# Summary
- use this to clean a tweet csv of known problems

In [1]:
import pandas as pd
import re

#read in data
df = pd.read_csv("tweets_2018.csv", lineterminator='\n') # , index_col=0, set dtype on import 
df.shape

(70159, 12)

### Cleaning

In [2]:
df = df.dropna()
df = df.drop_duplicates()

In [3]:
# apply regex to remove chains of repeating double quotes
df["tweet"] = df.tweet.str.replace('"{2,}', '', regex=True)

In [4]:
# define a regular expression to match emojis
emoji_pattern = re.compile("["
        u"\U0001f600-\U0001f64f"  # emoticons
        u"\U0001f300-\U0001f5ff"  # symbols & pictographs
        u"\U0001f680-\U0001f6ff"  # transport & map symbols
        u"\U0001f1e0-\U0001f1ff"  # flags (iOS)
                           "]+", flags=re.UNICODE)

# replace emojis with an empty string in the 'tweet' column
df['tweet'] = df['tweet'].str.replace(emoji_pattern, '')

For a future iteration, add regex to remove http / outbound links as these did not prove beneficial to my close analysis after topic modeling

In [5]:
df.shape

(70157, 12)

### Bad match row removal

In [6]:
# Define the list of keywords
keywords = ["nuclear","nuclear weapons","bomber","missile","icbm","MMIII","B-52",
            "B-2","airmen","airman","defender","maintenance","maintainer","payload",
            "transporter","erector","air force","housing","security","safety","nuclear security",
            "space force","suicide","harassment","leader","leadership","training","officer"]

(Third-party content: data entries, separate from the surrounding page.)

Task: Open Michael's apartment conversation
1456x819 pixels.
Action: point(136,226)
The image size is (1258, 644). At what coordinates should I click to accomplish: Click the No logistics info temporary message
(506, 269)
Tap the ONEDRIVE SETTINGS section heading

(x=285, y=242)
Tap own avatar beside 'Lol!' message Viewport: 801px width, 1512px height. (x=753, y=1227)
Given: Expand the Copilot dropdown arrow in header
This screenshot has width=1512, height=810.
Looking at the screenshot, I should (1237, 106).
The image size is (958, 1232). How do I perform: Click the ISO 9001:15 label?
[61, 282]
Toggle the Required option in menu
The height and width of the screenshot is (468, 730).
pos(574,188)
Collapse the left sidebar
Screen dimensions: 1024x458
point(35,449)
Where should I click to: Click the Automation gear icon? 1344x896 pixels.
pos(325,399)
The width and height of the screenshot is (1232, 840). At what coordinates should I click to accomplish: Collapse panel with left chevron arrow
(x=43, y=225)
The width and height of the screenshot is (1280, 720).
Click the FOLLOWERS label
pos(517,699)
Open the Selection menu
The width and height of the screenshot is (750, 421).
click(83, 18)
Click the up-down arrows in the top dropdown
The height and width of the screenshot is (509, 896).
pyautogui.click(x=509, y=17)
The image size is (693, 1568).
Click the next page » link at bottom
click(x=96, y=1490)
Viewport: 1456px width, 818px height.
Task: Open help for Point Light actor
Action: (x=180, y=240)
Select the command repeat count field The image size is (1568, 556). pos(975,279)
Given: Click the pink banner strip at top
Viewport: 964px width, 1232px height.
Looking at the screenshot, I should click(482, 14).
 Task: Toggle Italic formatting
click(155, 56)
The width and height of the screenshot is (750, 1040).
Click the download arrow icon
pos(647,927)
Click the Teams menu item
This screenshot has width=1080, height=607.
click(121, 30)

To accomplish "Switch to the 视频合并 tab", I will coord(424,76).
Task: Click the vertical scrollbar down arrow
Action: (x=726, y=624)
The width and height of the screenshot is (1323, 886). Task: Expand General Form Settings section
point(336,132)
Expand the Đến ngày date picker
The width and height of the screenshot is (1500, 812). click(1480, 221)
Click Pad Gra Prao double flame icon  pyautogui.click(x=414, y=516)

# Define a regex pattern based on the list of keywords
pattern = re.compile("|".join(keywords), re.IGNORECASE)

# Use the pattern to create a mask that checks for matches in 'username' column and no matches in 'tweet' column
mask = df['username'].str.contains(pattern) & ~df['tweet'].str.contains(pattern)

# Apply the mask to the DataFrame to filter out rows that do not meet the condition
df = df[~mask]

In [7]:
df.shape

(67631, 12)

### Export

In [8]:
# export cleaned data
# df_covid.to_csv("./cleaned_data/tweets_2018_cleaned.csv", header=True, index=True)